= Alex Watson (football manager) =

English football secretary-manager (1864–1931)

Alexander Watson (1864 – 12 July 1931) was secretary-manager of Birmingham Football Club from 1908 to 1911.

==Life and career==

Alexander Watson was born in 1864 in Patterdale, Westmorland, to Scottish parents, John Watson, a lead miner, and his wife, Helen. By the time of the 1871 Census, the family had moved to Monkwearmouth Shore, in Sunderland, County Durham, where John Watson had worked in the coal mines.

Watson became a schoolteacher, a career he followed alongside his involvement with football. He was joint secretary of Sunderland A.F.C. from 1894 to 1900, and remained on the administrative staff thereafter. At the time of the McCombie benefit case in 1904, when courts and the Football Association ruled and overruled on whether the player Andy McCombie had to repay £100 lent him by the club to start up a business, Watson was financial secretary, and was one of eight Sunderland officials suspended from football for varying periods – in his case 18 months – over irregularities in the club's financial arrangements. The Sunderland Daily Echos opinion was that the removal of Watson from involvement with local football in the area would be detrimental to those organisations with which he worked.

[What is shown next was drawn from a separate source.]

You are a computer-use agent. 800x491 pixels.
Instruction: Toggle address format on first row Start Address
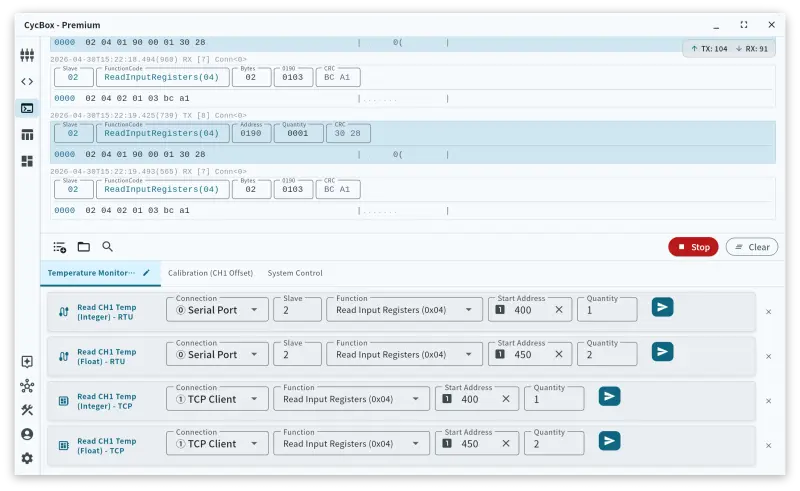tap(500, 310)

In 1908, Birmingham were relegated from the First Division of the Football League, and their long-serving secretary-manager, Alf Jones, retired. There were 135 applications for the vacancy, four candidates were interviewed, and Watson was appointed. The team finished bottom of the 1909–10 Second Division, and their application for re-election to the League was successful. Watson resigned as secretary-manager at the end of the next season, and the club decided to split the role: Bob McRoberts was appointed as team manager, with no secretarial duties, and Watson's former assistant, Frank Richards, took over as secretary.

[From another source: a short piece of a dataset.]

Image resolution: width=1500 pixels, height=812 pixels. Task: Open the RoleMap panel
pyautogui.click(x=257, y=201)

Watson, who was married with a daughter, returned to Sunderland and resumed his teaching career, from which he retired towards the end of the 1920s. He had been a chorister at St Andrew's Church, Roker, since it was built in the 1900s, and was secretary of the parochial church council. On 12 July 1931, he was at the church preparing for the morning service when he collapsed and died.

==Notes==
Published sources, including Tony Matthews' Birmingham City Complete Record books, give 1910 as the date of Watson's departure from Birmingham and McRoberts' arrival. However, the contemporary newspaper reports cited here, as well as the 1911 UK Census returns, in which Watson describes himself as "Secretary-Manager Football Club" and Richards describes himself as "Assistant Secretary Football Club", confirm 1911 as the correct year.